How important is it to allow young people to explore their creative sides?
Vital, writes St Mary’s Shaftesbury headmistress Maria Young. Most educators agree that the modern workplace needs problem-solving individuals who are able to think ‘outside the box’, to take risks and to be able to see the links between seemingly disparate processes. Creative activities enable this way of working, and should take place in all classrooms, not just the traditional arts-focused subjects. Additionally, the creative arts have a considerable role to play in student wellbeing, as a means of self-expression.
How do you inspire creativity?
By building in opportunities to take risks within the learning environment, to discover that the creative process means trying things out, accepting that some ideas may fail along the way, but that this allows us to learn and make connections at a deeper level.
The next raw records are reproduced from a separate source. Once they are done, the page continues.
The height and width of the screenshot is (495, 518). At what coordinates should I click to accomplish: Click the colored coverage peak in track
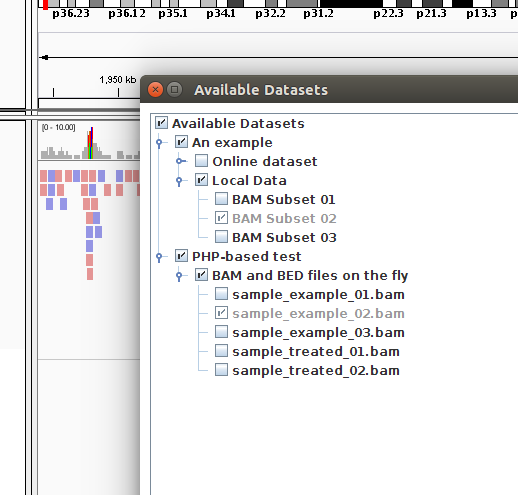click(90, 143)
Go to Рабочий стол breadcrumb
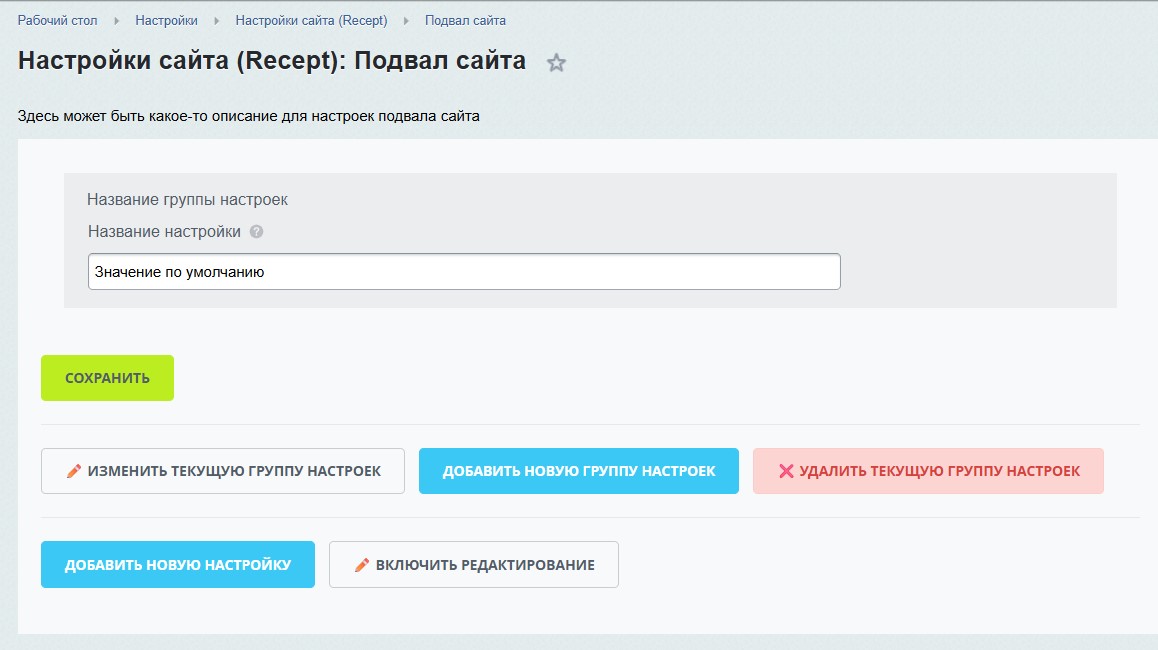Image resolution: width=1158 pixels, height=650 pixels. [57, 20]
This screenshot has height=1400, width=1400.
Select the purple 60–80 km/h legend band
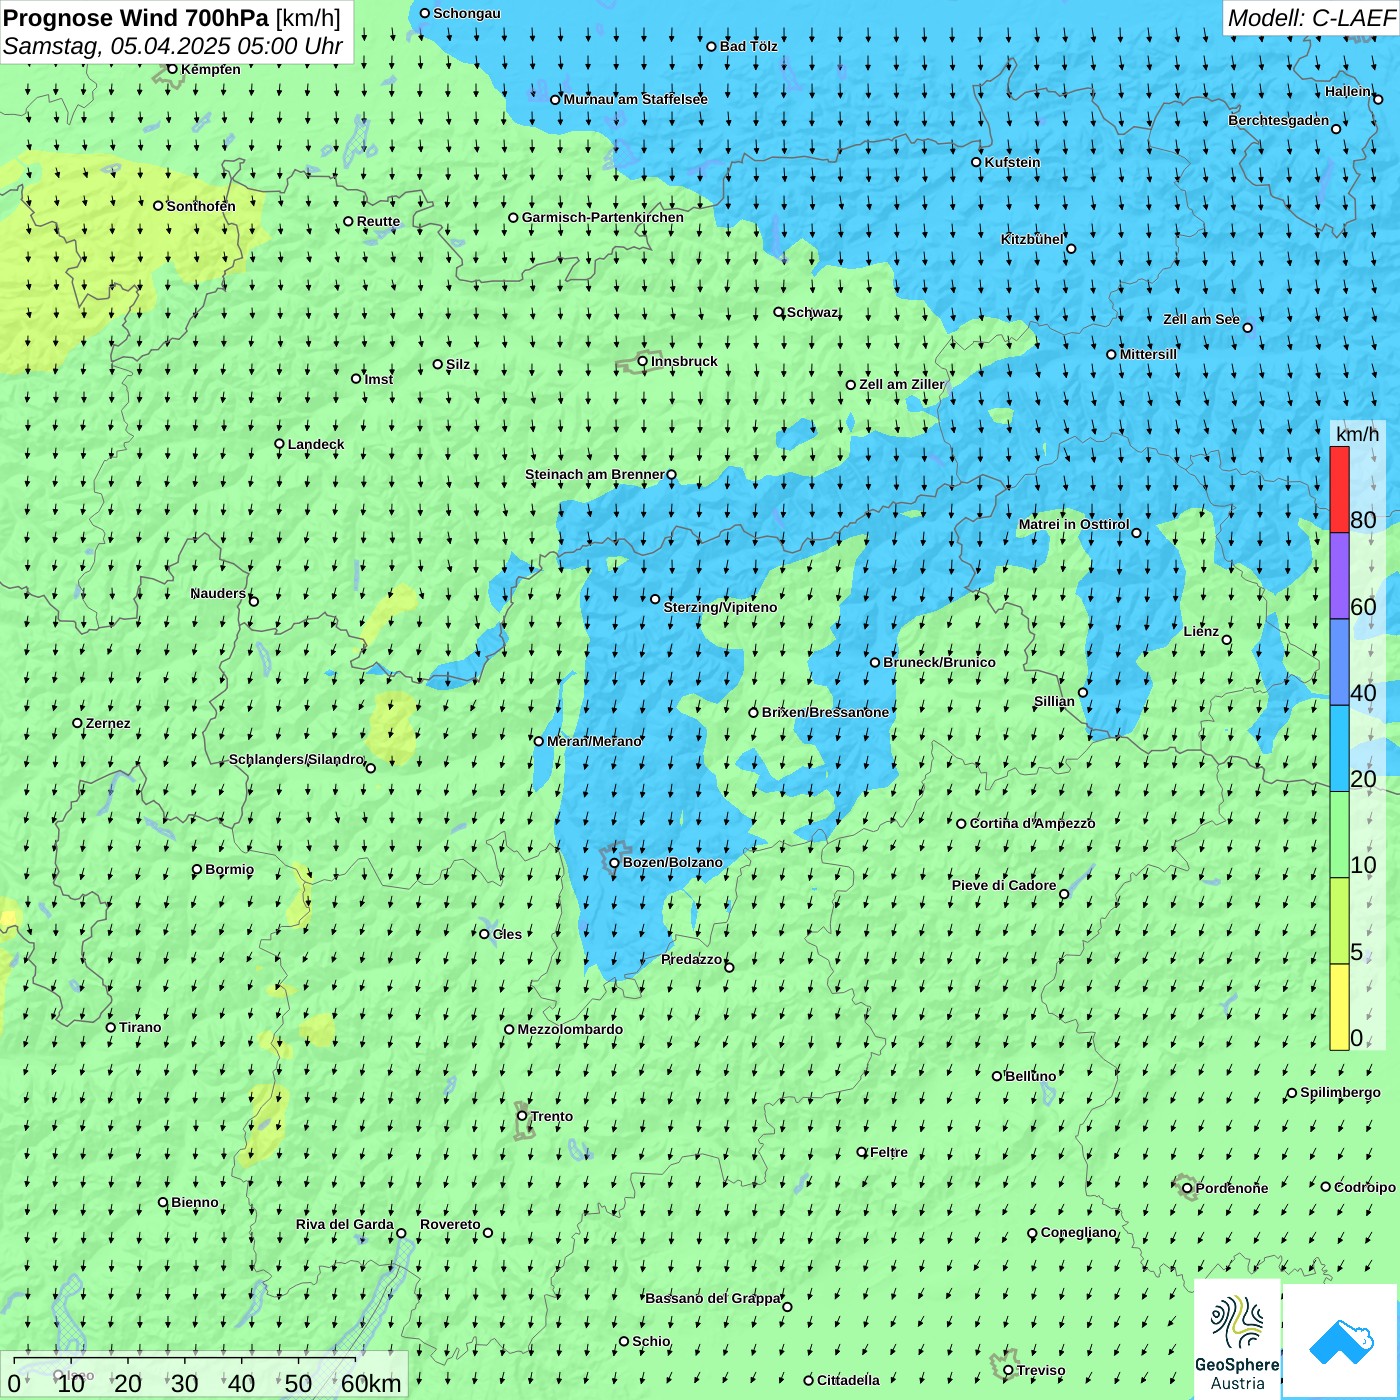(x=1339, y=576)
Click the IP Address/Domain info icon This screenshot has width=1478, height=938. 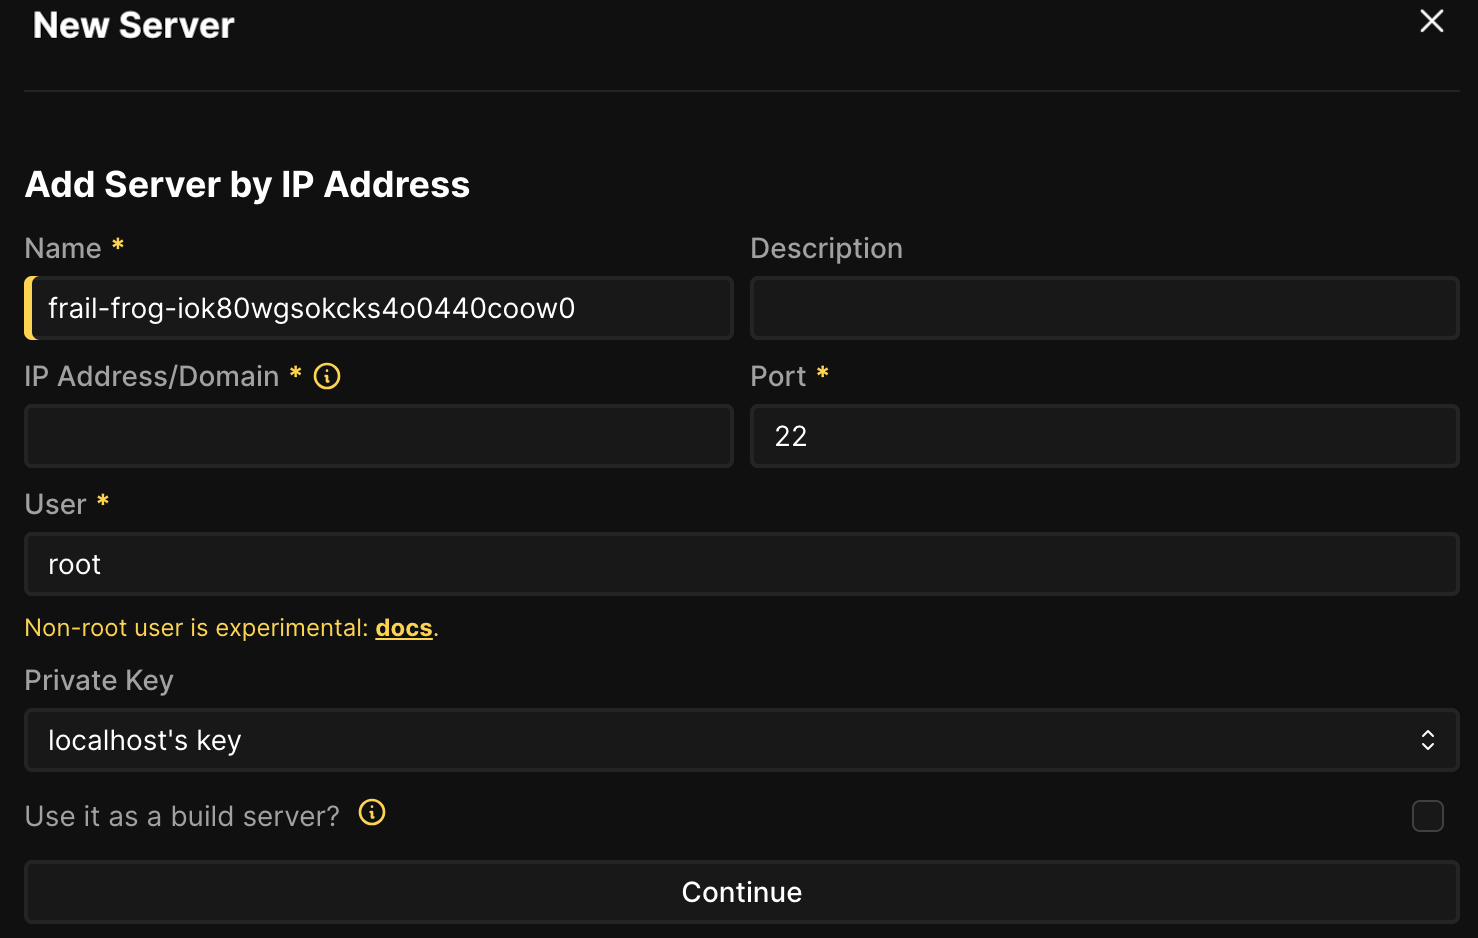click(x=327, y=376)
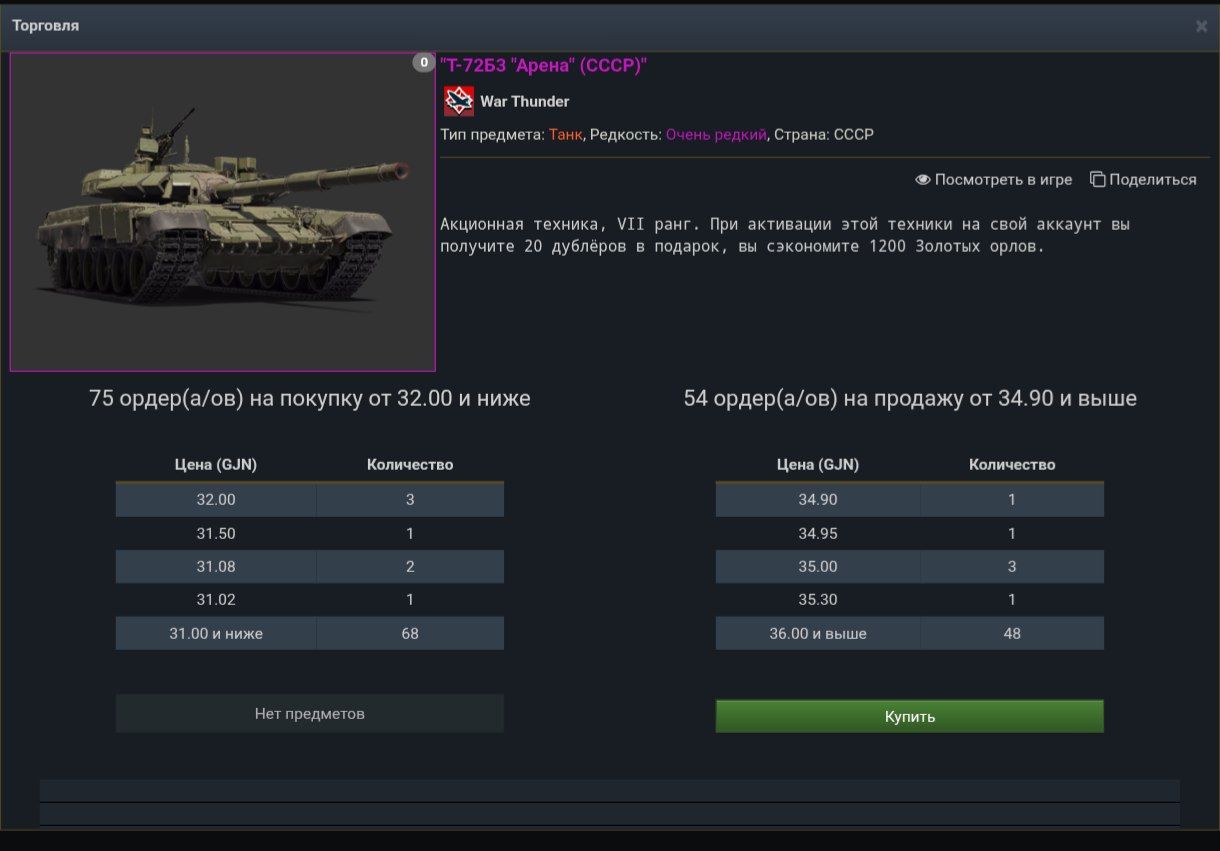Screen dimensions: 1220x851
Task: Click the War Thunder game name text
Action: [x=525, y=101]
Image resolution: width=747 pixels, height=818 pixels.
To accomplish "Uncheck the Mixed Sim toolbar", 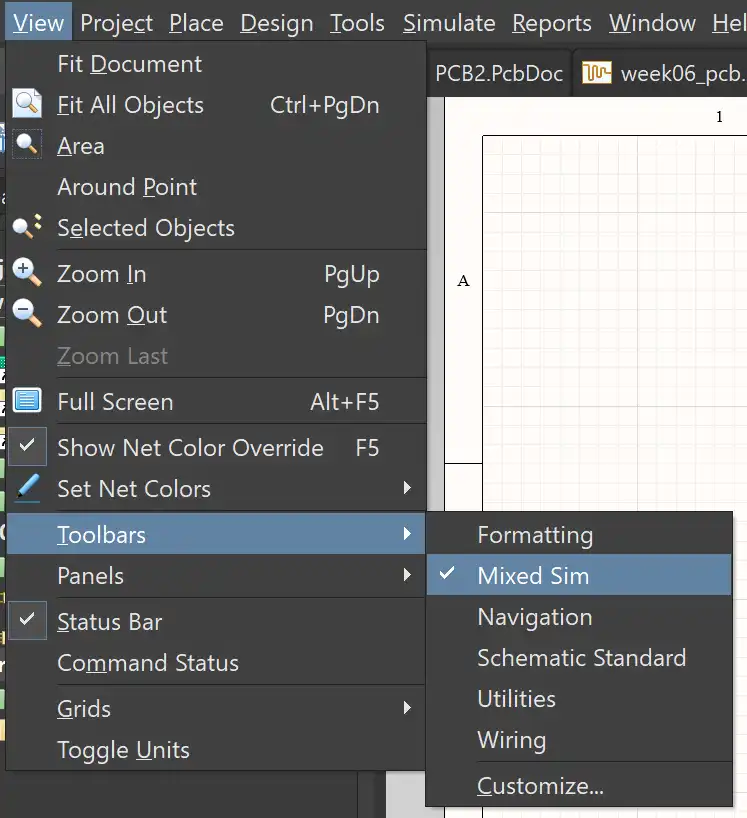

Inspiring a resilient and open mindset is integral to the process of creativity.
How important is creativity in the development of well-rounded young people?
The creative process touches all of us, whether we are creating or consuming. Understanding the creative process is therefore integral to the development of well-rounded young people who have learned to make informed choices in their lives.
What role do teachers play in inspiring and nurturing creativity?
Today, part of this role is in regulating creativity. Technological progress means that most young people are exposed to new and creative ideas at a relentless pace. Teachers are in the fortunate position of being able to balance overtly creative activities with deep, integrated learning, enabling students to discover where their own skill-set is best employed.